Work to be completed:
Put the listing into a Markdown table with two columns, Row and Line: number each line in Row and place its text in Line, leaving out any blank lines. Start at the very first line of the listing and stop after the line that has "Click the folder".

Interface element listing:

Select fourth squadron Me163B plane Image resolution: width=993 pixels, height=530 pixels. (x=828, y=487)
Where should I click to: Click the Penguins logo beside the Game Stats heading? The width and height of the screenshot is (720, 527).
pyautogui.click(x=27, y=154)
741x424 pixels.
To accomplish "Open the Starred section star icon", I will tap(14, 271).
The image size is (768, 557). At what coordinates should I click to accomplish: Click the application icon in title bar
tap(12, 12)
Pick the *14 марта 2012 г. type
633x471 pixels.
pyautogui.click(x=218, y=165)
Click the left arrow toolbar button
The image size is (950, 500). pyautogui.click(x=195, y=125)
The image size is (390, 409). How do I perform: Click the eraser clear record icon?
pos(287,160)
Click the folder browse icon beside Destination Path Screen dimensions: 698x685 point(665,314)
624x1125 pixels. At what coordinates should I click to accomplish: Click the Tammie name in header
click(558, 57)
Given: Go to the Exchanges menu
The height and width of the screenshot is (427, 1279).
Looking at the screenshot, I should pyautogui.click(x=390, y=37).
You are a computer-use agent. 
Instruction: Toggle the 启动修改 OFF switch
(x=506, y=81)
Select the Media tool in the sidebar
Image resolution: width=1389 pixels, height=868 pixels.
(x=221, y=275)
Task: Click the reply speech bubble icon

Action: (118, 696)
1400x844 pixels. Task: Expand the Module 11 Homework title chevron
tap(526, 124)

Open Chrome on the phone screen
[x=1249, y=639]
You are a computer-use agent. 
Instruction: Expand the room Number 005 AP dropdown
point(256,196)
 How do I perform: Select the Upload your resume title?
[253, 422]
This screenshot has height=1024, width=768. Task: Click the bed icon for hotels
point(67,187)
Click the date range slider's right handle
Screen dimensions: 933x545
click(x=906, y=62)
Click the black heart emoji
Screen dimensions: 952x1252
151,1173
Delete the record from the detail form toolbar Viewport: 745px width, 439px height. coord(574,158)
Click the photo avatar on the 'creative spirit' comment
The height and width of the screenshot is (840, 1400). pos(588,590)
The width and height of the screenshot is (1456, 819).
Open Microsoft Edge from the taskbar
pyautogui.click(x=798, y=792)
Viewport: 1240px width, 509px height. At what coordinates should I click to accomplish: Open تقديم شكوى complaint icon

Final result:
| Row | Line |
|---|---|
| 1 | Select fourth squadron Me163B plane Image resolution: width=993 pixels, height=530 pixels. (x=828, y=487) |
| 2 | Where should I click to: Click the Penguins logo beside the Game Stats heading? The width and height of the screenshot is (720, 527). |
| 3 | pyautogui.click(x=27, y=154) |
| 4 | 741x424 pixels. |
| 5 | To accomplish "Open the Starred section star icon", I will tap(14, 271). |
| 6 | The image size is (768, 557). At what coordinates should I click to accomplish: Click the application icon in title bar |
| 7 | tap(12, 12) |
| 8 | Pick the *14 марта 2012 г. type |
| 9 | 633x471 pixels. |
| 10 | pyautogui.click(x=218, y=165) |
| 11 | Click the left arrow toolbar button |
| 12 | The image size is (950, 500). pyautogui.click(x=195, y=125) |
| 13 | The image size is (390, 409). How do I perform: Click the eraser clear record icon? |
| 14 | pos(287,160) |
| 15 | Click the folder browse icon beside Destination Path Screen dimensions: 698x685 point(665,314) |